TylerE on Jan 14, 2020 | | | [–]

Static typing is ceremony. That is anti-Python.

If you want Java, write Java. Don't try to make Python Java.

weberc2 on Jan 14, 2020 | | | [–]

It’s literally Python, and if you’re writing sane/correct Python, you should hardly notice (things will work a little better, documentation will be more complete and actually accurate, etc). You can even do many of the same bizarre things that shitty Python programmers do without static typing, such as return differently types data based on the value of an input parameter. Someone passes in the string “asdf” so we’ll return an int, but if they pass “xyzfoo” we return a datetime. Next thing you know you’ve built matplotlib.
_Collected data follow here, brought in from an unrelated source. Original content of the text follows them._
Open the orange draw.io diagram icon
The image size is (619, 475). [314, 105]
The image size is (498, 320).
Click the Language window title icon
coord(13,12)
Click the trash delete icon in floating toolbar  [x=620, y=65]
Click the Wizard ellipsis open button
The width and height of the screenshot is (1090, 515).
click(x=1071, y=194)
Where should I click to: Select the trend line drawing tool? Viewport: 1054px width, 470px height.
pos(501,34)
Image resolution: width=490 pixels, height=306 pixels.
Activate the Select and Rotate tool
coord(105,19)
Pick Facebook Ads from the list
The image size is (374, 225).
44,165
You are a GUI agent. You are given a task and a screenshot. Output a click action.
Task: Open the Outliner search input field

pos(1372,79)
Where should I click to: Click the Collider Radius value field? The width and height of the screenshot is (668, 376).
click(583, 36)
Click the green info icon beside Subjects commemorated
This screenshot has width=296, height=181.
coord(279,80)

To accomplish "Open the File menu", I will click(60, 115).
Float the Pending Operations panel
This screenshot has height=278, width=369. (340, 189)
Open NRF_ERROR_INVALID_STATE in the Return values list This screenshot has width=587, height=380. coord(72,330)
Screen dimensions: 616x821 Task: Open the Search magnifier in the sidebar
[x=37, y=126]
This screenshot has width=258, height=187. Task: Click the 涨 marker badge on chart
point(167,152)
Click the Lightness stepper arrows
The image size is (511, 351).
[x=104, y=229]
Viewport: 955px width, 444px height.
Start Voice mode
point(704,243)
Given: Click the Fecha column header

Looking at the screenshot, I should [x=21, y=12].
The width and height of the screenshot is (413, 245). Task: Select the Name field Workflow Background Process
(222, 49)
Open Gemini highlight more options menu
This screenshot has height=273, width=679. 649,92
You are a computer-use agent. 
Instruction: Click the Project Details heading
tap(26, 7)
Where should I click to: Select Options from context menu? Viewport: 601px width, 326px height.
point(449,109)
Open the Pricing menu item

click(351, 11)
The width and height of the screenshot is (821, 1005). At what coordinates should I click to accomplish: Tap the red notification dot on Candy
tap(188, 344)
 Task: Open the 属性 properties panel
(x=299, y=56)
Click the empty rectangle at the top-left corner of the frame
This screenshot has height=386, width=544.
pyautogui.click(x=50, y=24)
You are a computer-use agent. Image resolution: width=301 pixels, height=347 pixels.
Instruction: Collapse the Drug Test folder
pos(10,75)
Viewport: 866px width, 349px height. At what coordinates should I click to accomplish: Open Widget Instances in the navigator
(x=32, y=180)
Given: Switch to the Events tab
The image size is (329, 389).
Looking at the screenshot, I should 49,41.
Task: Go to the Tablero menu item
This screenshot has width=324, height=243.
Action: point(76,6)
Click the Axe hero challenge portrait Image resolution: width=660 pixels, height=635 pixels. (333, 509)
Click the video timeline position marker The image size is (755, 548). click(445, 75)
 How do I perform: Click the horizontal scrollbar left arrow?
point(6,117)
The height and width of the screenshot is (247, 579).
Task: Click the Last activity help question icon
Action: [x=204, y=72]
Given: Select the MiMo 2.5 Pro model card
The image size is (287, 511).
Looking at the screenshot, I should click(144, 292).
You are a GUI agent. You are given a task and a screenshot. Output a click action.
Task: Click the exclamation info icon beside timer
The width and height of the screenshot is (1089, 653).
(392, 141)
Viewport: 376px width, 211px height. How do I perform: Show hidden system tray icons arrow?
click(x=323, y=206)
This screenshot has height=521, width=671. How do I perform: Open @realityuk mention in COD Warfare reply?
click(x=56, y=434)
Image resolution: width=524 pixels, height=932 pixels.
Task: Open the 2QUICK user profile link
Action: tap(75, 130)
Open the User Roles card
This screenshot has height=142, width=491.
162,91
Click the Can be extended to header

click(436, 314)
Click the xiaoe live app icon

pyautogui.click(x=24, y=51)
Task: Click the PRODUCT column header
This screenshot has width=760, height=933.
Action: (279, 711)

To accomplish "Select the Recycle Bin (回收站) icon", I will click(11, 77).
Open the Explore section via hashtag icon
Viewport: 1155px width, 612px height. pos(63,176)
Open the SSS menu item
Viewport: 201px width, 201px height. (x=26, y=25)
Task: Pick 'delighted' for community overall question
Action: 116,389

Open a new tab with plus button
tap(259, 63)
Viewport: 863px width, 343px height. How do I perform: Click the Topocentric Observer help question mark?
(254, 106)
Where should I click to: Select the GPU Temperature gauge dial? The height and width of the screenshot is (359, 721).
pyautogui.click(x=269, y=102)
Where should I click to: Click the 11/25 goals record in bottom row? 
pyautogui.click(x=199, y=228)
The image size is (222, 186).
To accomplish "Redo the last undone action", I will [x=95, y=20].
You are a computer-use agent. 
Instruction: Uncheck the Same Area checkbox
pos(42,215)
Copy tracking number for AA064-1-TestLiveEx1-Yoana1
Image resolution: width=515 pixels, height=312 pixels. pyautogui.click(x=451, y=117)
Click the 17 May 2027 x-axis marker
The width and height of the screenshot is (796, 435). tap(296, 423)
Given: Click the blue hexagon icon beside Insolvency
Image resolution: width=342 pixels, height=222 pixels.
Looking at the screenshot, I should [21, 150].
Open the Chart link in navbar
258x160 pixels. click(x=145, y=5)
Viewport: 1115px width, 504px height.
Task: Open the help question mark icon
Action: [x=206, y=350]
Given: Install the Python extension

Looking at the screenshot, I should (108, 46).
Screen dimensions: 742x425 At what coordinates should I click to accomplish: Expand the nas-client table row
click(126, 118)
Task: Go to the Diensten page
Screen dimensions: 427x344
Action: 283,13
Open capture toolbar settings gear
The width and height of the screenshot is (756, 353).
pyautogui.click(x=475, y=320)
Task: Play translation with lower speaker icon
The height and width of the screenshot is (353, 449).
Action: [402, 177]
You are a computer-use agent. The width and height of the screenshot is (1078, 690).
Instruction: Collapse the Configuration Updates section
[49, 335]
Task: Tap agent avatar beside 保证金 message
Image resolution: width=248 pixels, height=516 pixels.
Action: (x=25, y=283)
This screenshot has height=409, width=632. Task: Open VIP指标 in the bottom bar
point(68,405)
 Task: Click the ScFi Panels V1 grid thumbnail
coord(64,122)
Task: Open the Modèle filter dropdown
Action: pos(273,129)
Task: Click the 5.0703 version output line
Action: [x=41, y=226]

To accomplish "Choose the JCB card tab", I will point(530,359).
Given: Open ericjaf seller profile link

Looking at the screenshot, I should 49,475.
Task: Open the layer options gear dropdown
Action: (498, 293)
kingemer on Jan 13, 2020 | | | [–]

It sounds like the cost was non trivial for them, partially because they weren’t allowed to break things for python2, or even disrupt the efforts of those using it.

The language wasn’t ready for the transition, but it feels like it may have been even harder on them because of the requirements imposed on their project.

kingemer on Jan 13, 2020 | | | [–]

Considering how much opposition there is in moving to python3, has there been any significant effort in the community keeping python2 alive?

acdha on Jan 13, 2020 | | | [–]

Most of what opposition there is comes from people with projects which are some combination of under-staffed, poorly tested, or with a marginal approach to scheduling necessary maintenance work. That is not a great place to expect to find reliable maintenance contributions.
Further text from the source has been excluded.